LONG BEACH, CALIF.—A Minnesota firm launched a system in mid-1996 to reverse engineer parts but has found stronger customer interest using the product for article inspection. The system provides an alternative to laser digitizers, touch probes and X-rays.
CGI of Eden Prairie, Minn., has sold more than 15 units at about $175,000 each, Ann Hackett, marketing manager, said at the Western Plastics Expo, held Jan. 6-8 in Long Beach. Each unit includes hardware, computer equipment and associated software programs.
The complete RE1000 system produces a digital image of parts with complex internal geometry and runs without operator intervention during the digitizing process, overnight when necessary.

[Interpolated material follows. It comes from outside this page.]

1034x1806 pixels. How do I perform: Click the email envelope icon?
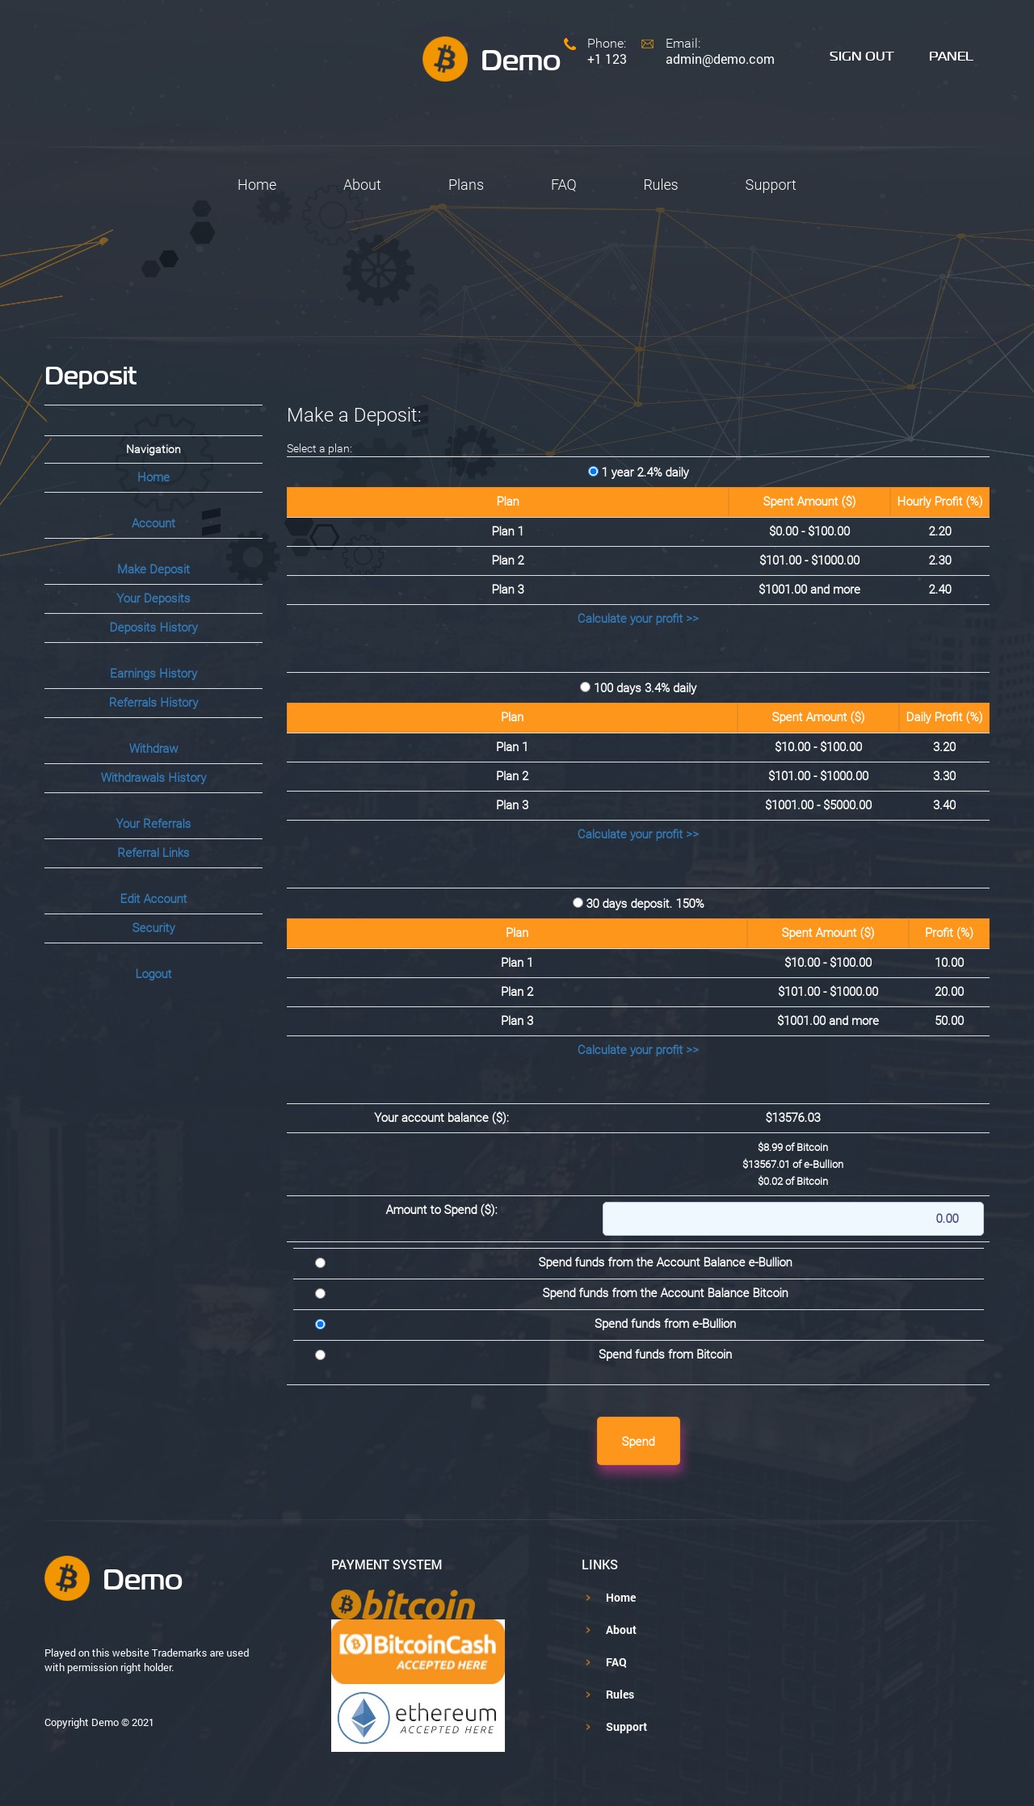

About 80 percent of uses involve first-article inspection, and the remainder, reverse engineering, Hackett said. A customer can ``compare the finished part to a design to see if it met the intent.''
Using a pressure vacuum system, a user encases a part in an epoxy of a contrasting color. The system mills off layers at a set thickness of 0.0005-0.01 of an inch, optically scanning the machined layers and capturing three-dimensional images of the part's features. A color gradient shows the deviation of a first article's data point cloud to an original computer-aided-design model.
The system can capture the geometry of any machinable part including those made of plastics, metals and wood, often for automotive, medical or electronic parts. Hackett said CGI is considering variations on the current envelope size of 12 by 101/2 by 8 inches.
CGI was founded in 1993, employs 20 and occupies a 15,000-square-foot facility.